- Text passage:
━━━

On Sat, 23 Aug 2003, Karl Auerbach wrote:

On Sat, 23 Aug 2003, Dean Anderson wrote:

H.323 and ASN.1 eventually surpass ...

Ummm, based on my own direct experience with ASN.1 since the mid 1980's
(X.400, SNMP, CMIP...), I disagree.

It has been my experience that ASN.1, no matter which encoding rules are
used, has proven to be a failure and lingering interoperability and
denial-of-service disaster.

For example, the flaws in ASN.1 parsers in SNMP engines have proven to be
a decades+ old vulnerability for the net.

This isn't quite fair. Most of these vulnerabilities were hand-encoded, as
are some X.509 (BER) certificate decoders.  Hand-coded ASN.1 suffers from
the same issues as other hand-coded encoders. This is not a flaw in ASN.1.
At least ASN.1 offers a path out.  Ad-hoc text-based protocols won't do
that.

━━━

- Dataset content:

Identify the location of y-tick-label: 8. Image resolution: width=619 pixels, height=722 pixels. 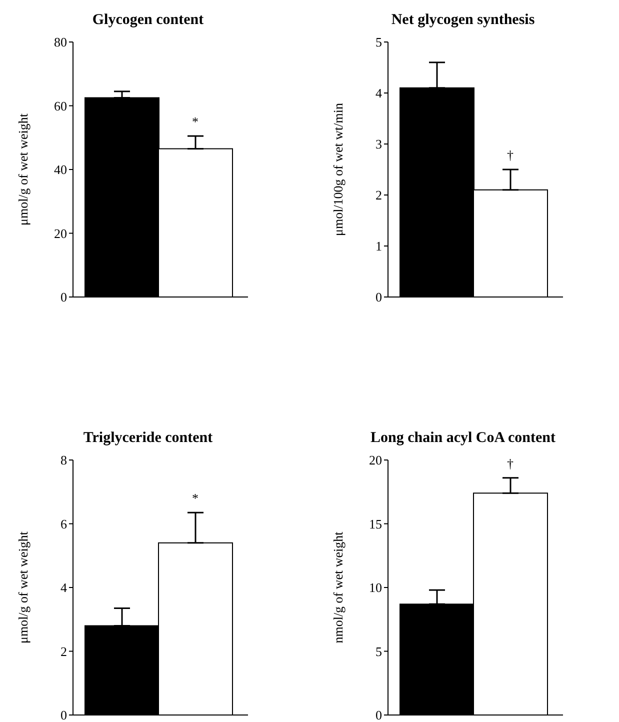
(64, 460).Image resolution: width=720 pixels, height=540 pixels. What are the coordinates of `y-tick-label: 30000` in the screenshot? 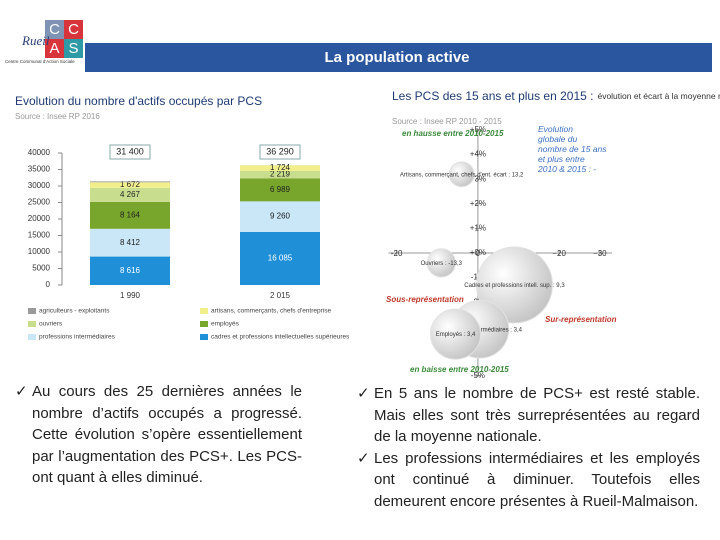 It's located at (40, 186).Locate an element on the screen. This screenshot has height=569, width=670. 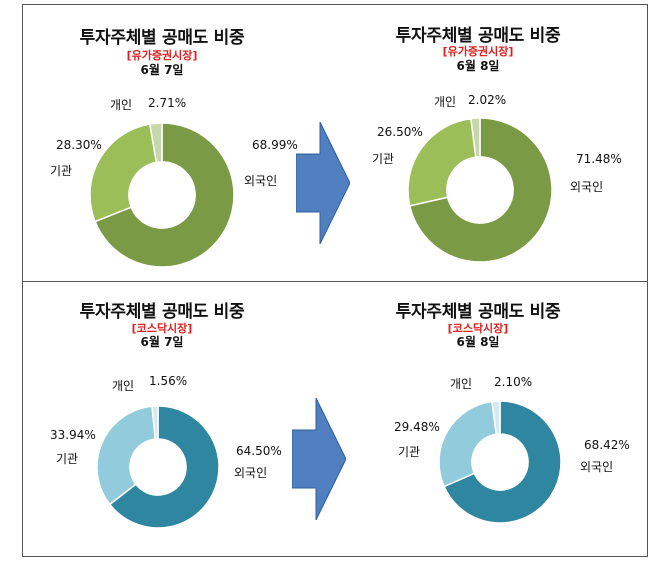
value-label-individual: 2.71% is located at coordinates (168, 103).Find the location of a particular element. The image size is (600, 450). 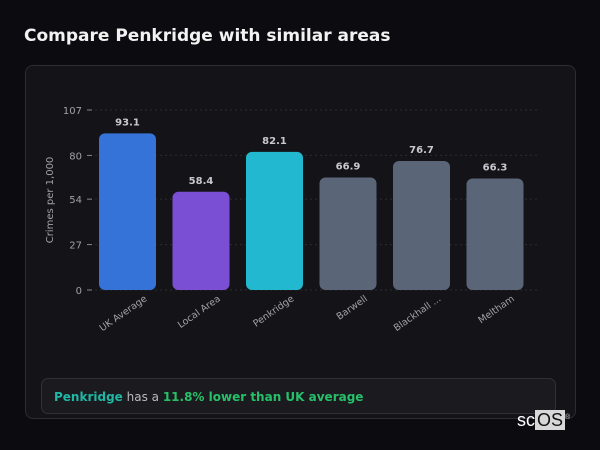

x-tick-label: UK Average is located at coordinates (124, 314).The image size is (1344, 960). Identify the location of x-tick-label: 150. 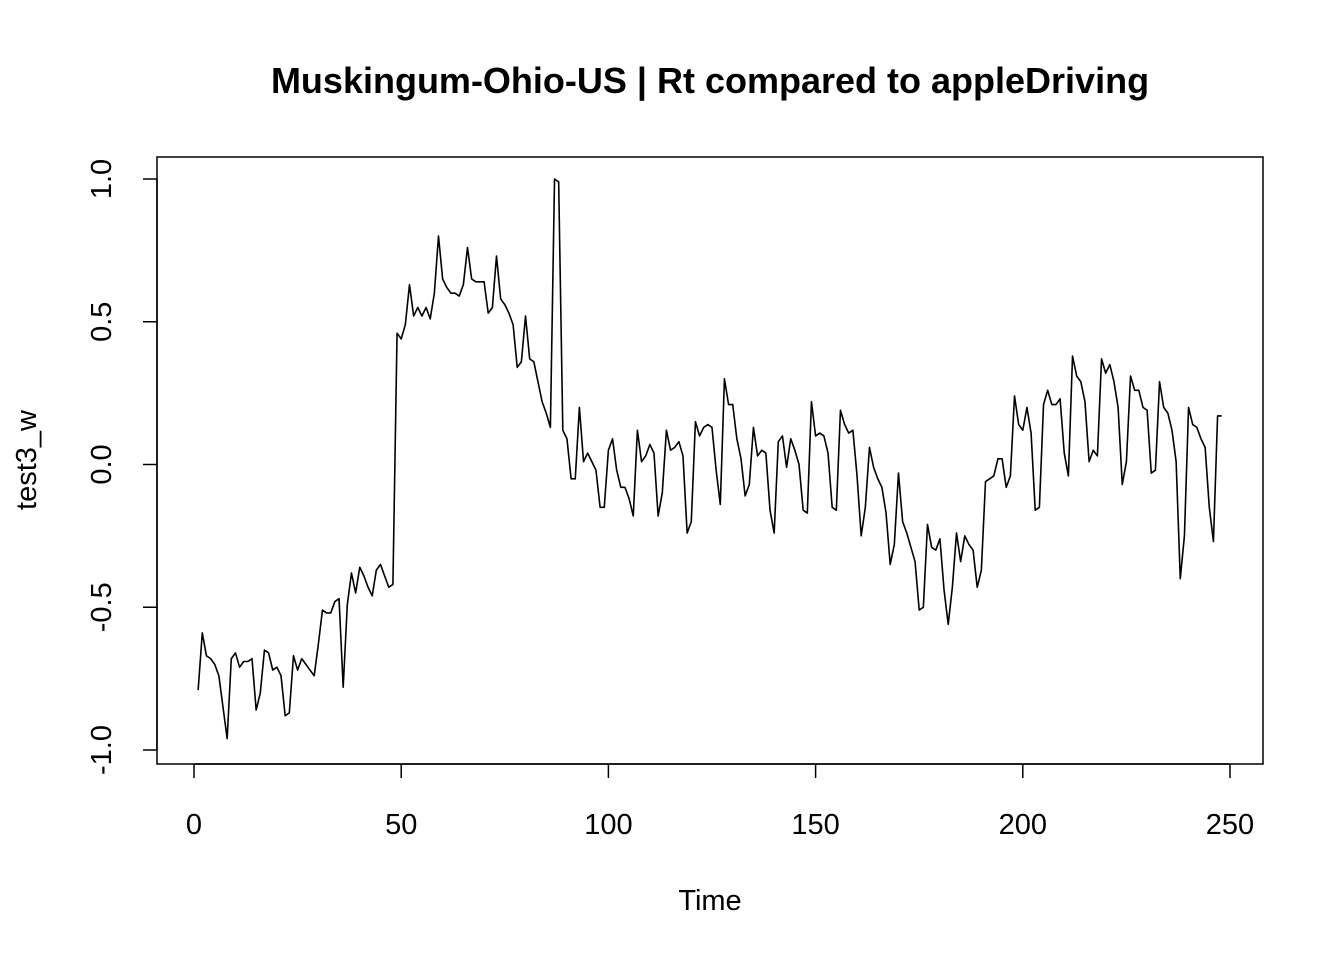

━━━

- Explore the material:
a. Which standards are listed in parentheses after "since the mid 1980's" in the email exchange about ASN.1? Give all of them.
b. According to the email exchange about ASN.1, how were most of the vulnerabilities encoded?
c. Continue the email exchange about ASN.1 after its last sentence.

- Expected results:
a. X.400, SNMP, CMIP

b. They were hand-encoded.

c.
In the few cases where the compilers were are fault, the compilers were
fixed, and applications fixed by relinking.  There are test suites for
compilers that try to crack the generated decoders. This offers a degree
of assurance that can't be found in any ad-hoc protocol.

We'd be much better off with XML, Scheme expressions, or Python pickles
than with ASN.1 both for expressing data structures in documents and for
encoding data structures into binary for carriage in packets.

XML has its advantages. But mostly, I've found that the biggest advantage
with XML is the ability for hierarchical queries and for hierarchical
storage. Beats the heck out of LDAP.  But this isn't entirely unique to
XML.  LDAP is meant to store a specific type of hierarchical information.
XML is general purpose.  But it is also hugely inefficient.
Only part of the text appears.